4. **Missing surface-side cache flush**: Similar to the patch-0011 cache bug — if our export doesn't ensure the DMA-BUF is cache-coherent at the time of export, GL import might see stale data. But hantro CMA is probably uncached/coherent on ARM64 by default; less likely.
`surface-handle export, dmabuf modifier negotiation` is **explicitly in the campaign's locked scope** per `phase0_findings.md`. This is iteration 1's Phase 4→6 cycle #2.
## What this means for Phase 1 lock + iteration 2 (performance)
- Phase 1 boolean-correctness criterion is **partially met** — vaapi-copy works end-to-end, vaapi (DMA-BUF) does not.

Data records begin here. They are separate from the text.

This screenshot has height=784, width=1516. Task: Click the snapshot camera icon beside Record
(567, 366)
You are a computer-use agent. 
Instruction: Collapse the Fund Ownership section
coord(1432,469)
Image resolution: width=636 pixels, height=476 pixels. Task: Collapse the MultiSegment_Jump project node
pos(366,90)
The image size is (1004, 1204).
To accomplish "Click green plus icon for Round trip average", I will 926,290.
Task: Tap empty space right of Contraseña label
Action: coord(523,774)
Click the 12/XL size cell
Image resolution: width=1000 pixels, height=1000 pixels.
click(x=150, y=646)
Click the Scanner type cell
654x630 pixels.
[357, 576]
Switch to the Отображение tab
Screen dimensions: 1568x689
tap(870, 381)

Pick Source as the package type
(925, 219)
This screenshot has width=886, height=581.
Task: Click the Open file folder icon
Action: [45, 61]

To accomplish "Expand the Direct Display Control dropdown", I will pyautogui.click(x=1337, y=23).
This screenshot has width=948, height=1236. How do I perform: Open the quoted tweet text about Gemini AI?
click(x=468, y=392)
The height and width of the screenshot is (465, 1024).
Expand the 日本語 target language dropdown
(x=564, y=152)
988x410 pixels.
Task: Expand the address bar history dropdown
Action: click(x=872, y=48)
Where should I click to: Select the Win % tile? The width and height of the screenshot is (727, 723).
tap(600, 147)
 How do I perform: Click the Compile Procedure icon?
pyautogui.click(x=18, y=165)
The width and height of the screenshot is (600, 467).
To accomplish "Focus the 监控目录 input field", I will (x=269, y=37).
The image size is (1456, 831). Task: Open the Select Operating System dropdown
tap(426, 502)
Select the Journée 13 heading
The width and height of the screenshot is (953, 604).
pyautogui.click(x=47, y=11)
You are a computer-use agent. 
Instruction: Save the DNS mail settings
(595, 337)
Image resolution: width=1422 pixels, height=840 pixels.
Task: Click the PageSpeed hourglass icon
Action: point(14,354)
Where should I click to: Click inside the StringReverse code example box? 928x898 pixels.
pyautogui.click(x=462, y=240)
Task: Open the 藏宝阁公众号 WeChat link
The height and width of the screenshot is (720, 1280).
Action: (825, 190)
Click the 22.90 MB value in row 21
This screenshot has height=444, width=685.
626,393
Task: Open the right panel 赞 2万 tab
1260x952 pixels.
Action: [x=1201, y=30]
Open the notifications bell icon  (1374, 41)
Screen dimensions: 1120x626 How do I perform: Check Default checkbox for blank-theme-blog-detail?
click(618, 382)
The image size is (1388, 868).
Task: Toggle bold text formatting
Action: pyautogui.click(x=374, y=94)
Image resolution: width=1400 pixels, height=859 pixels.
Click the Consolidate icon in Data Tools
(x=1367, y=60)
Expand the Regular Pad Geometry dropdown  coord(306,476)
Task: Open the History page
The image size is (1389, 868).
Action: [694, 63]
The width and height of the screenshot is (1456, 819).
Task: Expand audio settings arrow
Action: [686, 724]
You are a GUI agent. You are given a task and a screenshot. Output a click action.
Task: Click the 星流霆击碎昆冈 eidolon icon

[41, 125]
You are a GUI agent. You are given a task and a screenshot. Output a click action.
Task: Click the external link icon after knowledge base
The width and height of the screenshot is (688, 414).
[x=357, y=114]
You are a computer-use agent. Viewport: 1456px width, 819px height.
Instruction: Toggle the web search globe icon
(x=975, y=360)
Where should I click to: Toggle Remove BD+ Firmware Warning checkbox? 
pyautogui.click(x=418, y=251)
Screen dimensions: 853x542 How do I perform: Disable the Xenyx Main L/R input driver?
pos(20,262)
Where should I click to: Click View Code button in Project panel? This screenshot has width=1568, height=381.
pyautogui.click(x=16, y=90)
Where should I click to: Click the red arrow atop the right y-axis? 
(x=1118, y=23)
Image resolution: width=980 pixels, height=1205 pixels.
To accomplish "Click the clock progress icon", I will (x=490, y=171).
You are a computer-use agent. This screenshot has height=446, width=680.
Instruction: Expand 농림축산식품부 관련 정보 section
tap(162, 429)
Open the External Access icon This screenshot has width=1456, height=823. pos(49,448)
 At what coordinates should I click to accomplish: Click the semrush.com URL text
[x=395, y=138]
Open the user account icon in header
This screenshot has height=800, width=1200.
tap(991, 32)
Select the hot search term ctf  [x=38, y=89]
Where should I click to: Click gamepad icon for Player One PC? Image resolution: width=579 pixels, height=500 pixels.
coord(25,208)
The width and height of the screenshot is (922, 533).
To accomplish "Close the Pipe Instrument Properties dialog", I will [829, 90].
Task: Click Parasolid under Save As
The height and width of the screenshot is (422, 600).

Phase 1 lock should not happen until both paths work, OR the criterion should be sharpened further to specify which path counts.
- Iteration 2 (performance: SW baseline vs HW with libva-multiplanar) is **gated** on the DMA-BUF path working, because real-world consumers (Firefox especially, but also production mpv configs) prefer DMA-BUF over the system-memory copy path. vaapi-copy involves an extra CPU-side copy that adds latency and CPU load — using it as the perf comparison would understate the HW benefit.
## Phase 6 follow-up: chromium-fourier path is orthogonal
The 2026-05-03 `fourier_attribution` Phase 5 review's cell-A "wheat" verdict for chromium-fourier-with-Step-1-patches was load-bearing on the assumption that Step 1 = libva-v4l2-request multi-planar work. Today's Phase 7 work shows that chromium-fourier's actual decode path **does not go through libva-v4l2-request** — it uses chromium's built-in V4L2 stateless decoder (the chromeos-mature `media/gpu/v4l2/v4l2_video_decoder_backend_stateless`), enabled via a chromium-side patch ("Step 2"). Our libva fix neither helps nor hurts that path.
That doesn't invalidate the cell-A vs cell-B 83 pp browser-CPU finding (HW decode IS happening for chromium-fourier; it's just via a different driver). But it does mean:
- The chromium-fourier-internal path doesn't depend on libva-v4l2-request fixes.
- Iteration 2's perf comparison should use mpv (vaapi-copy and once fixed, vaapi) and Firefox as the libva-driven consumers, with chromium-fourier as a separate performance reference (not a libva validator).
- A vanilla Chromium build forced through libva would be a true validator; chromium-fourier is not.
## Artifacts
Live-session test outputs (preserved on ohm `/tmp/`):
- `/tmp/test-A-mpv.{stdout,stderr,pid}` — mpv vaapi vo=gpu (blue)
- `/tmp/test-B-firefox.{stdout,stderr,pid}` — Firefox live session
- `/tmp/firefox-vaapi-test/firefox_test_B.log.{moz_log,child-1.moz_log}` — MOZ_LOG (1 slice_header parse, 21k+ ProcessDecode via FFVPX)
- `/tmp/test-C-chromium.{stdout,stderr,pid}` — chromium-fourier 149 (no libva engagement)
Not pulled to campaign repo — they're rebuilt easily and the per-process log files are large.
## Next iteration of Phase 4→6 (open)
1. Read libva-v4l2-request `src/surface.c::ExportSurfaceHandle` (or wherever vaExportSurfaceHandle lives in the fork's code).
2. Compare against FFmpeg `references/ffmpeg-kwiboo/libavcodec/v4l2_request.c` (or `hwcontext_v4l2request.c` per the b57fbbe head) for surface-export details — DRM_FORMAT, modifier, plane offsets, colorspace hint.
3. Diagnose the blue-frame: instrument the export call to log what's returned. Cross-check against what mpv's `--msg-level=vd=v --msg-level=vo=v` reports about the imported texture format/modifier.
4. Implement fix. Build. Real-VO test. Bunny via `--hwdec=vaapi --vo=gpu` = win.
5. Retest Firefox: should now stay engaged instead of falling back.